I'm a JavaScript developer. I'm pretty sure that will be immediately apparent in the below code if for no other reason than the level/depth of chaining that I'm comfortable with. However, I'm learning Ruby, and so I'd love to write beautiful Ruby code too. My simple first project is a Craigslist search-across-regions script.
The full code is on GitHub, but broken down into snippets with questions below.
def get_us_regions()
# Accumulator for building up the returned object.
results = {}
# Important URLs
sitelist = URI('http://www.craigslist.org/about/sites')
geospatial = URI('http://www.craigslist.org/about/areas.json')

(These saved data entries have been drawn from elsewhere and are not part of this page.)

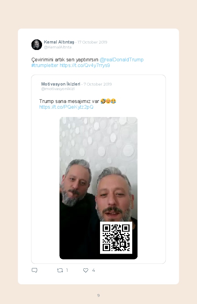The image size is (197, 304).
Task: Follow the t.co/Qv4y7rrys9 link
Action: click(85, 65)
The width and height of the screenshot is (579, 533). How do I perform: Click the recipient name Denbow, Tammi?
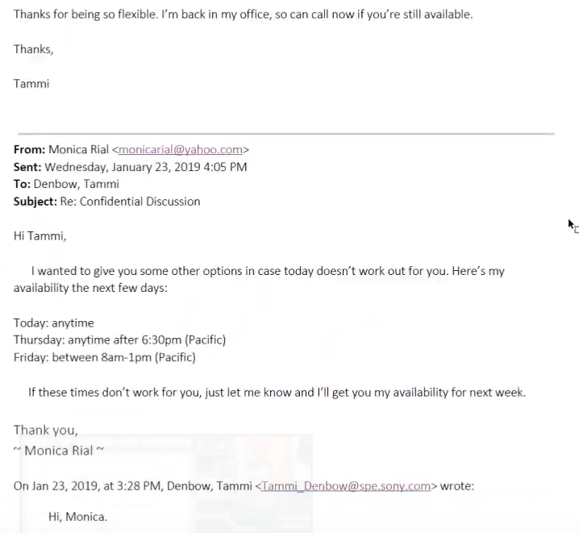77,184
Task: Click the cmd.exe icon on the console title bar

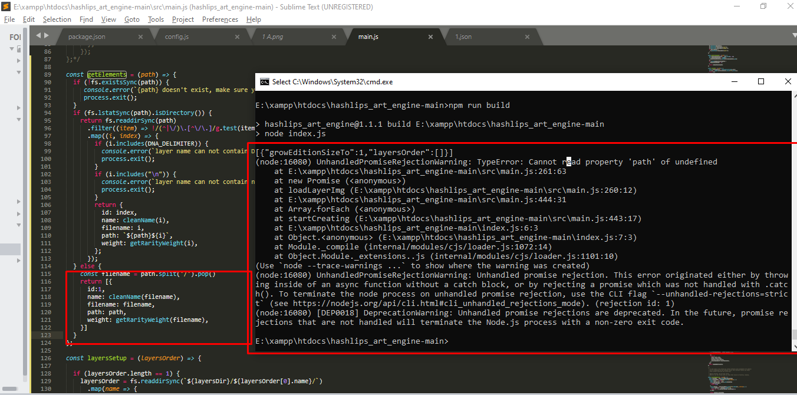Action: point(263,81)
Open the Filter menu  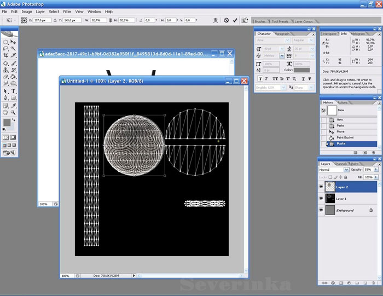coord(67,11)
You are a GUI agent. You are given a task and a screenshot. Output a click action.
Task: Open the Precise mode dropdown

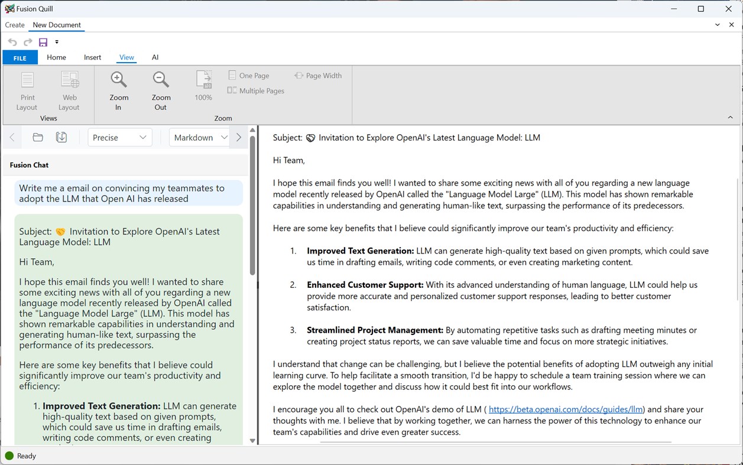pyautogui.click(x=119, y=137)
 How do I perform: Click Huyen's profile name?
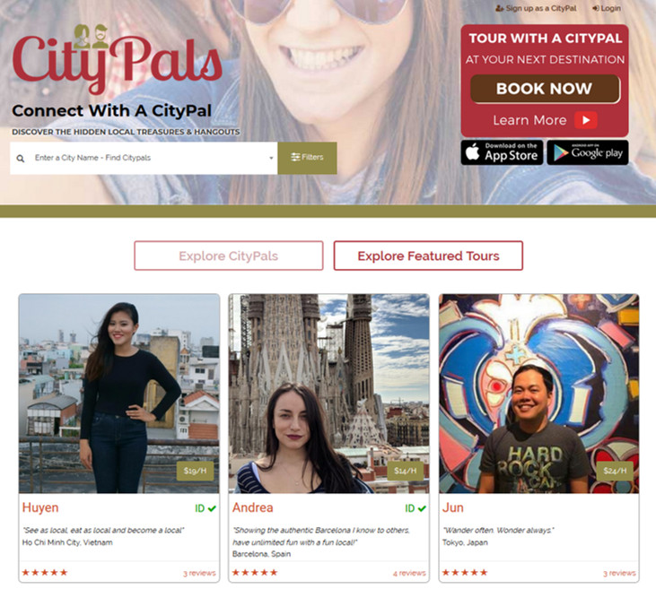[40, 507]
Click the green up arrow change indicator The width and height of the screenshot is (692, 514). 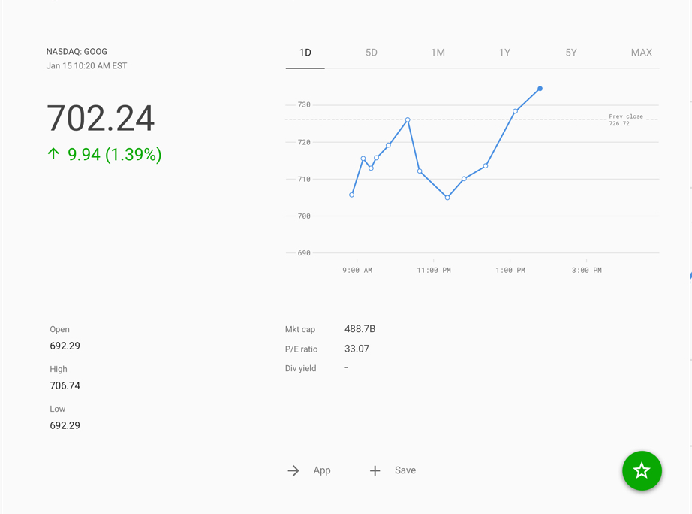53,154

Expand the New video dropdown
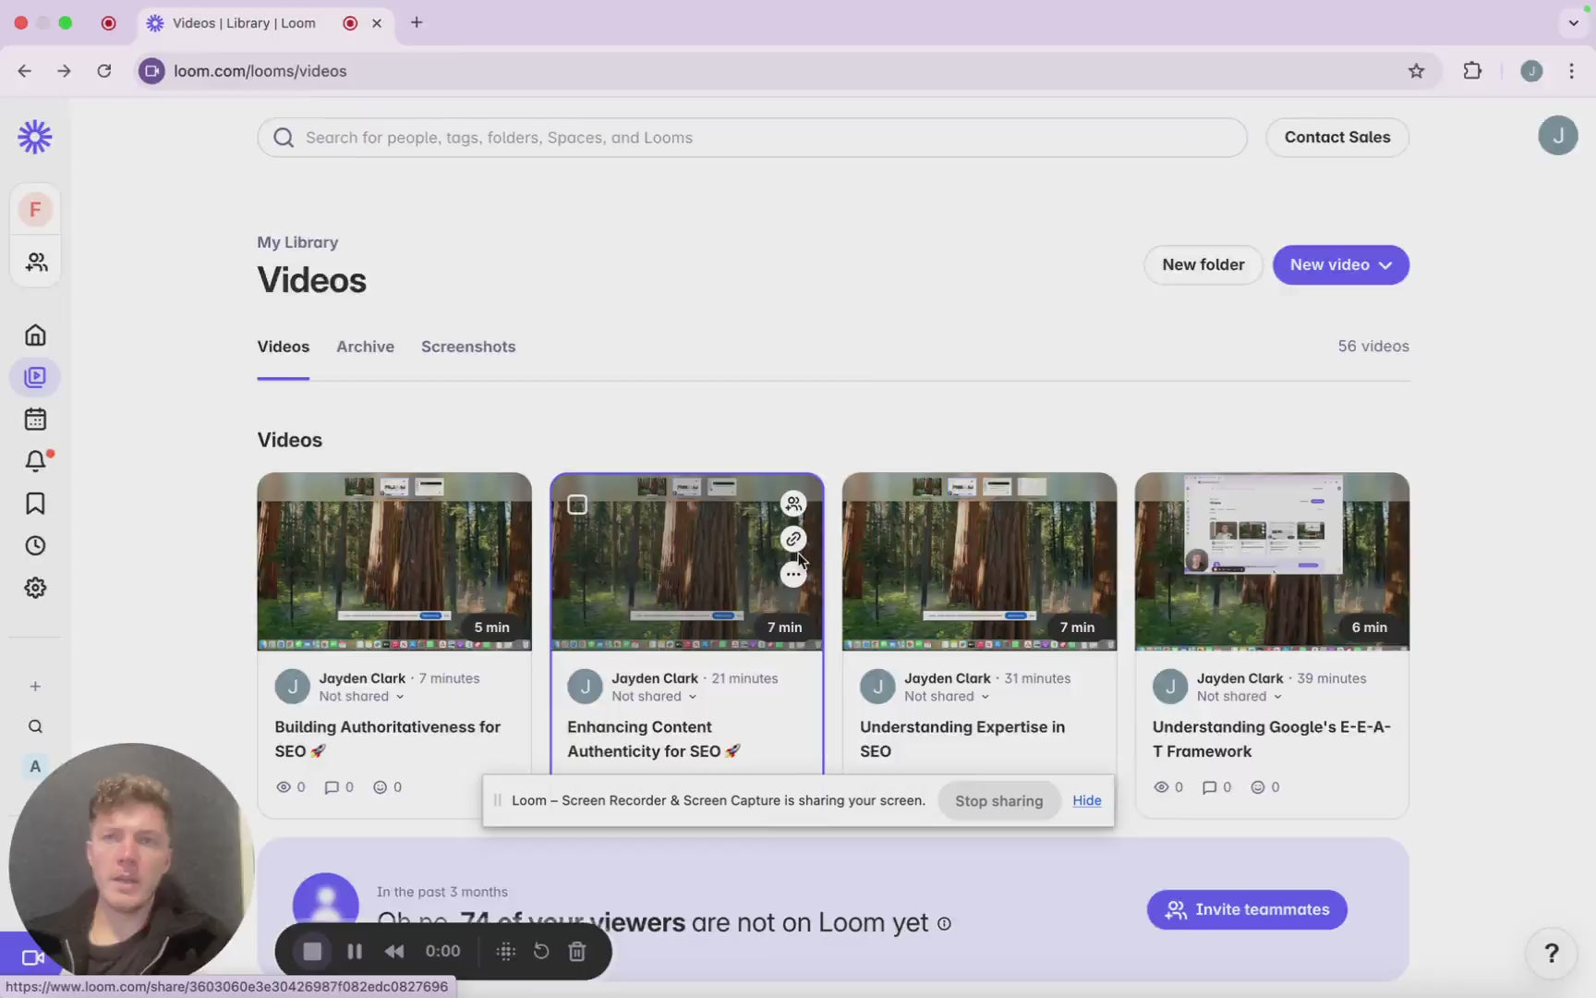pyautogui.click(x=1340, y=265)
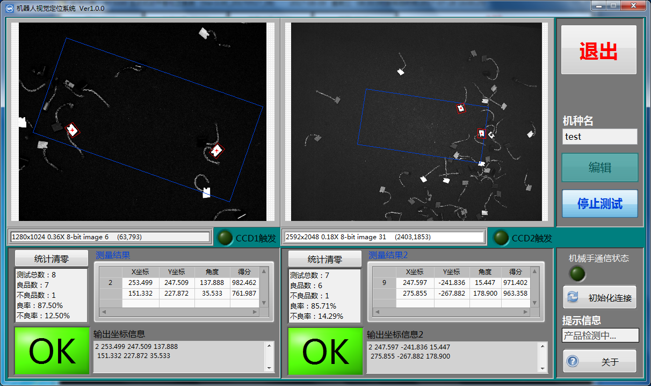Click the right green OK status indicator
This screenshot has width=651, height=386.
click(x=325, y=351)
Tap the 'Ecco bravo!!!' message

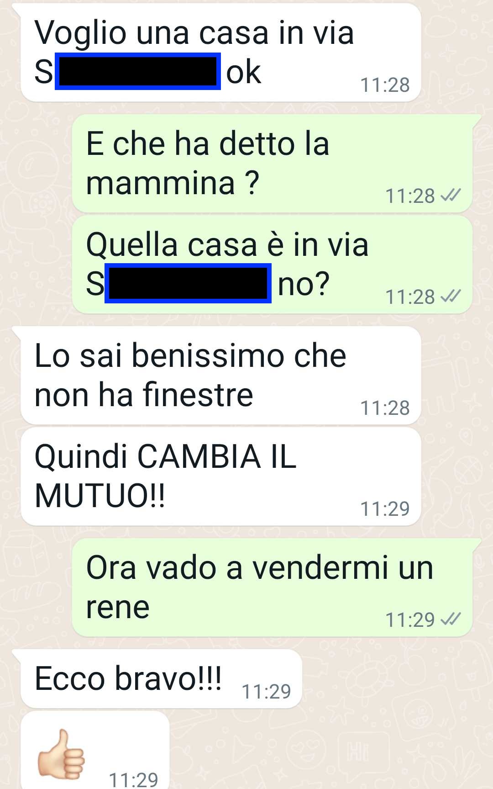pos(161,679)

# Get a collection of nodes for the US regions out of craigslist's site list.
usregions = Nokogiri::HTML(Net::HTTP.get(sitelist)).search("a[name=US]").first().parent().next_element().search('a')
# Parse out the information to build a usable representation.
usregions.each { |usregion|
hostname = usregion.attr('href').gsub('http://','').gsub('.craigslist.org','')
results[hostname] = { name: usregion.content, state: usregion.parent().parent().previous_element().content }
}
# Merge that information with craigslist's geographic information.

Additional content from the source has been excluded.